The UN Security Council has unanimously approved new sanctions on North Korea in a watered-down resolution without an oil import ban or international asset freeze on the government and leader Kim Jong Un that the Trump administration wanted.
The resolution does ban North Korea from importing all natural gas liquids and condensates. But it only caps Pyongyang’s imports of crude oil at the level of the last 12 months, and it limits the import of refined petroleum products to two million barrels a year.
It also bans all textile exports and prohibits all countries from authorising new work permits for North Korean workers – two key sources of hard currency.
The watered-down resolution does not include sanctions that the US wanted on North Korea’s national airline and the army.
Nonetheless, US ambassador Nikki Haley told the council after the vote that “these are by far the strongest measures ever imposed on North Korea”.
But she stressed that “these steps only work if all nations implement them completely and aggressively”.
Haley noted the council was meeting on the 16th anniversary of the 9/11 terrorist attack.

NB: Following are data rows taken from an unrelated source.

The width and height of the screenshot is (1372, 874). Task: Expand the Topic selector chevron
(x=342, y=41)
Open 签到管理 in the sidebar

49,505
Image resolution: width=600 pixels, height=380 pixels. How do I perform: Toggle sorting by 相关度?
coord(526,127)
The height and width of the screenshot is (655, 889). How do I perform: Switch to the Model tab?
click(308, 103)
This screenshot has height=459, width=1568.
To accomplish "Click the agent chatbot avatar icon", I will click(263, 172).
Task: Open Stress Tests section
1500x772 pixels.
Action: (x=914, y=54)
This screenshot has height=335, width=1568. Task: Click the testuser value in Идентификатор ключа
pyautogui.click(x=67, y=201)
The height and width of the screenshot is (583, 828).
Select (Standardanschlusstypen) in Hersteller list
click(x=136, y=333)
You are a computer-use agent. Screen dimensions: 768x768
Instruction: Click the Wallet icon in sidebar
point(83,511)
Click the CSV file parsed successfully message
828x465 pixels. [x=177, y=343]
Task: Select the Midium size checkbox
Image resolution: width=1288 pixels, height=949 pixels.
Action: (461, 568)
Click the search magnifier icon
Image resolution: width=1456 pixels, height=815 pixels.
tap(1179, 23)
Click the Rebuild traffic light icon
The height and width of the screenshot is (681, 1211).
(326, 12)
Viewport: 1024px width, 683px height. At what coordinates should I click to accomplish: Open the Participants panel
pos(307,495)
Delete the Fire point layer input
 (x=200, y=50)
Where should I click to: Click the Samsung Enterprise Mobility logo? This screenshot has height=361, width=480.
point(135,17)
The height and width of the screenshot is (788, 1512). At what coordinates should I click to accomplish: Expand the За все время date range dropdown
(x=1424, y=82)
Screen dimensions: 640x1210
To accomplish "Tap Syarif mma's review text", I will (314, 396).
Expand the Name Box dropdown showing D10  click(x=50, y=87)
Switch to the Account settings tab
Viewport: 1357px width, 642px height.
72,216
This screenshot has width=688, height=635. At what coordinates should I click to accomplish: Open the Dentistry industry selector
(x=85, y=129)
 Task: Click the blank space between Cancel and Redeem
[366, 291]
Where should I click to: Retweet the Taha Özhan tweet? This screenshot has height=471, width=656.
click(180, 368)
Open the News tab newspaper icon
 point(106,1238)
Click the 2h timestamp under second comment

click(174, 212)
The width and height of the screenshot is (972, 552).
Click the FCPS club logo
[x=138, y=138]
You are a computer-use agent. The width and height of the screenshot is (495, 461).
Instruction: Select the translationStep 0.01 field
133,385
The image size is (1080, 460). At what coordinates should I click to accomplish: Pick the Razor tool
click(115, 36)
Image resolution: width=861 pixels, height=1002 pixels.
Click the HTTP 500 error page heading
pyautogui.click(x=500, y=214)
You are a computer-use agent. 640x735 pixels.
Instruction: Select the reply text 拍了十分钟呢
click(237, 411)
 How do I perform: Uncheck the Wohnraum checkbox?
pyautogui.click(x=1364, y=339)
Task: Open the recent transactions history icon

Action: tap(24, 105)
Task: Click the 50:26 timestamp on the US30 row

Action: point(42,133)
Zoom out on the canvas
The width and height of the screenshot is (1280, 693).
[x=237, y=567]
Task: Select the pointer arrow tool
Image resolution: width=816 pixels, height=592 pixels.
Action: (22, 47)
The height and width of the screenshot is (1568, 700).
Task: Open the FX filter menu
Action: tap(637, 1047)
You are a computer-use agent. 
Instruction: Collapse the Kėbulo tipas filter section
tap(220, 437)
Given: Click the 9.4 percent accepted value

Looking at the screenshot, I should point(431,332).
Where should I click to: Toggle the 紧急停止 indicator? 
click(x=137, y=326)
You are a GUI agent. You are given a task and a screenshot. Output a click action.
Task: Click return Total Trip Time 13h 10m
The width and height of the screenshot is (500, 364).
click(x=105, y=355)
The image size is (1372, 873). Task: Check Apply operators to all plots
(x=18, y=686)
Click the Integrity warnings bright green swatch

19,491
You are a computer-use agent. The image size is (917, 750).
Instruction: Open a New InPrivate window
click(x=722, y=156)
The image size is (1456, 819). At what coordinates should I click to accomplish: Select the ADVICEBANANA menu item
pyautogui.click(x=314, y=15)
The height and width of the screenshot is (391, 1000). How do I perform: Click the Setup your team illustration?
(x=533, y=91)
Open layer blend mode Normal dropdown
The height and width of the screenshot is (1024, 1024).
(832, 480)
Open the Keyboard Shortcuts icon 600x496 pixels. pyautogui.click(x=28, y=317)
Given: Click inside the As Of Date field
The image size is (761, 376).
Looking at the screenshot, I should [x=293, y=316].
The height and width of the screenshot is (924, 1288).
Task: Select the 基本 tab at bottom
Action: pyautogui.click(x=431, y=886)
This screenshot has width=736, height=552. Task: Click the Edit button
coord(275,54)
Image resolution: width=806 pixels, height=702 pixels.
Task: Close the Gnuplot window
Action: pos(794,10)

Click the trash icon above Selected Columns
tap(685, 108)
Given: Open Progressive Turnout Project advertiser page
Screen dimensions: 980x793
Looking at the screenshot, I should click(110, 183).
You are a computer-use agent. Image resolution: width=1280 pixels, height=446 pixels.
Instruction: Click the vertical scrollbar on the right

In a clear message to North Korean threats to attack the US, she said: “We will never forget the lesson that those who have evil intentions must be confronted.
“Today we are saying the world will never accept a nuclear armed North Korea,” she added.
The final agreement was reached after negotiations between the US and China, the North’s ally and major trading partner.
Haley said the resolution never would have happened without the “strong relationship” between President Donald Trump and Chinese President Xi Jinping.
But its provisions are a significant climbdown from the very tough sanctions the Trump administration proposed last Tuesday, especially on oil, where a complete ban could have crippled North Korea’s economy.
Britain’s UN ambassador Matthew Rycroft told reporters who questioned the watering down of the initial US text that “there is a significant prize in keeping the whole of the Security Council united”.
Rycroft called the resolution “a very significant set of additional sanctions,” declaring that “we are tightening the screw, and we stand prepared to tighten it further”.
UN Secretary-General Antonio Guterres welcomed the council’s “firm action” to send a clear message to North Korea that it must comply with its international obligations, UN spokesman Stephane Dujarric said.
Guterres also reaffirmed his commitment to work with all parties to reduce tensions and promote a peaceful political solution “and to strengthening communications channels,” Dujarric said.